- _WORK INSTRUCTION_: Repeat the listing in full, word for word.

- _DATA SHOWN_:
========================================

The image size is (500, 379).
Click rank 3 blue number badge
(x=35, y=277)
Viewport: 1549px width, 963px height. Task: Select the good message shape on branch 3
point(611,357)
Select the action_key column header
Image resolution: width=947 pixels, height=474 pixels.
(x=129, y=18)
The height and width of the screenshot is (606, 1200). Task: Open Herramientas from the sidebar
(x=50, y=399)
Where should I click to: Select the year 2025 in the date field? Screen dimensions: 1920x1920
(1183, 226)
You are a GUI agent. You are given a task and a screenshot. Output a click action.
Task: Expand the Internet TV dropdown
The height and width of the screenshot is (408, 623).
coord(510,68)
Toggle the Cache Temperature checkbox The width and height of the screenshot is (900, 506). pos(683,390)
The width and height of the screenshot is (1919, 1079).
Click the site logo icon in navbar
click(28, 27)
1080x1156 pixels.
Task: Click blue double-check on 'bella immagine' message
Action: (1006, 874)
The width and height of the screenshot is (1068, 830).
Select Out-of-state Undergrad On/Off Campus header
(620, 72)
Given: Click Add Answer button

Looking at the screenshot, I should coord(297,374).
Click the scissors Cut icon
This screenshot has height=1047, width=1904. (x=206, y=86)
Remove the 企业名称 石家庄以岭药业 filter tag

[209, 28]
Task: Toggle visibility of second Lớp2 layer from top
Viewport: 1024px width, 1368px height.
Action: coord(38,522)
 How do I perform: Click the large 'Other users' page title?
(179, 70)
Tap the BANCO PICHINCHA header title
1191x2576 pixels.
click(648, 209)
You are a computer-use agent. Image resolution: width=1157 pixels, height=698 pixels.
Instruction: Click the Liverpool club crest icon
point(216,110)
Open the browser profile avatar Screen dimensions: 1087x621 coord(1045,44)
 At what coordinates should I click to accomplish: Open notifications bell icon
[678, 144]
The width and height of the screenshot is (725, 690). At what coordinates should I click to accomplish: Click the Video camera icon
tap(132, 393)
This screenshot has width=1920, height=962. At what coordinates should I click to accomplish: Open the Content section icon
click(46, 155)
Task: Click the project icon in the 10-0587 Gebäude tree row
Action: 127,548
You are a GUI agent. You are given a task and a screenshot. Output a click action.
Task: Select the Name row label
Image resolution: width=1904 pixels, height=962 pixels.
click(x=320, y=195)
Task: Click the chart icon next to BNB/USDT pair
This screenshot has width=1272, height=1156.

========================================

- _OUTPUT BELOW_:
The image size is (500, 379).
Click rank 3 blue number badge
(x=35, y=277)
Viewport: 1549px width, 963px height. Task: Select the good message shape on branch 3
point(611,357)
Select the action_key column header
Image resolution: width=947 pixels, height=474 pixels.
(x=129, y=18)
The height and width of the screenshot is (606, 1200). Task: Open Herramientas from the sidebar
(x=50, y=399)
Where should I click to: Select the year 2025 in the date field? Screen dimensions: 1920x1920
(1183, 226)
You are a GUI agent. You are given a task and a screenshot. Output a click action.
Task: Expand the Internet TV dropdown
The height and width of the screenshot is (408, 623).
coord(510,68)
Toggle the Cache Temperature checkbox The width and height of the screenshot is (900, 506). pos(683,390)
The width and height of the screenshot is (1919, 1079).
Click the site logo icon in navbar
click(28, 27)
1080x1156 pixels.
Task: Click blue double-check on 'bella immagine' message
Action: (1006, 874)
The width and height of the screenshot is (1068, 830).
Select Out-of-state Undergrad On/Off Campus header
(620, 72)
Given: Click Add Answer button

Looking at the screenshot, I should coord(297,374).
Click the scissors Cut icon
This screenshot has height=1047, width=1904. (x=206, y=86)
Remove the 企业名称 石家庄以岭药业 filter tag

[209, 28]
Task: Toggle visibility of second Lớp2 layer from top
Viewport: 1024px width, 1368px height.
Action: coord(38,522)
 How do I perform: Click the large 'Other users' page title?
(179, 70)
Tap the BANCO PICHINCHA header title
1191x2576 pixels.
click(648, 209)
You are a computer-use agent. Image resolution: width=1157 pixels, height=698 pixels.
Instruction: Click the Liverpool club crest icon
point(216,110)
Open the browser profile avatar Screen dimensions: 1087x621 coord(1045,44)
 At what coordinates should I click to accomplish: Open notifications bell icon
[678, 144]
The width and height of the screenshot is (725, 690). At what coordinates should I click to accomplish: Click the Video camera icon
tap(132, 393)
This screenshot has width=1920, height=962. At what coordinates should I click to accomplish: Open the Content section icon
click(46, 155)
Task: Click the project icon in the 10-0587 Gebäude tree row
Action: 127,548
You are a GUI agent. You are given a task and a screenshot. Output a click action.
Task: Select the Name row label
Image resolution: width=1904 pixels, height=962 pixels.
click(x=320, y=195)
Task: Click the chart icon next to BNB/USDT pair
This screenshot has width=1272, height=1156.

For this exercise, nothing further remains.